=== Source data ===

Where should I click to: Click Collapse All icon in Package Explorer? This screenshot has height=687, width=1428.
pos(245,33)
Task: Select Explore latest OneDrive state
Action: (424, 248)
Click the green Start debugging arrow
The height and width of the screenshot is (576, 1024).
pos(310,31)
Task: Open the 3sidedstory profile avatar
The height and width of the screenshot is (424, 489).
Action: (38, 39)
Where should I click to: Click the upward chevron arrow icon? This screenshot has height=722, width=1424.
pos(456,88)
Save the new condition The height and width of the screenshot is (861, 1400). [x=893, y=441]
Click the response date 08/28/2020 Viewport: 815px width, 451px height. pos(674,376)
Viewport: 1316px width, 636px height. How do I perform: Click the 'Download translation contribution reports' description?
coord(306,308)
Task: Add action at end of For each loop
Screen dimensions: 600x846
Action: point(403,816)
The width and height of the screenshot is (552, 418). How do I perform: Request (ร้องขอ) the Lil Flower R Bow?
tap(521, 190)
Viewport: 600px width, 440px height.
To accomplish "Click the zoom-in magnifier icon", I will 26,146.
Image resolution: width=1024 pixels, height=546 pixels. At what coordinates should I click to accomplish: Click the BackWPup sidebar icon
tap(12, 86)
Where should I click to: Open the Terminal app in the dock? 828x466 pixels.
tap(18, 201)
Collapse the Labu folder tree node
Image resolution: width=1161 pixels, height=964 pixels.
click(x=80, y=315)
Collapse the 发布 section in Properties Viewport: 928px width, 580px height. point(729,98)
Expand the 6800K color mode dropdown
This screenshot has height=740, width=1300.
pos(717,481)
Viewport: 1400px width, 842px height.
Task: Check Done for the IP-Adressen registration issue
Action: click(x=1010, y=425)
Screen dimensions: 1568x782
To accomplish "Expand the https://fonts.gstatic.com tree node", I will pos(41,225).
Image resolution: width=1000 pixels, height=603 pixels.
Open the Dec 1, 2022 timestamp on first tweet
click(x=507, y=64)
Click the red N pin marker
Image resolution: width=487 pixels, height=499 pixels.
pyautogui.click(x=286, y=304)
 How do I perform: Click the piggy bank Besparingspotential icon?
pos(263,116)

===

- What is required: Restate, word for word, the final stretch of the entries above: the line containing "Open the Dec 1, 2022 timestamp on first tweet" and every line after it, up to and including the last.

- Expected answer:
Open the Dec 1, 2022 timestamp on first tweet
click(x=507, y=64)
Click the red N pin marker
Image resolution: width=487 pixels, height=499 pixels.
pyautogui.click(x=286, y=304)
 How do I perform: Click the piggy bank Besparingspotential icon?
pos(263,116)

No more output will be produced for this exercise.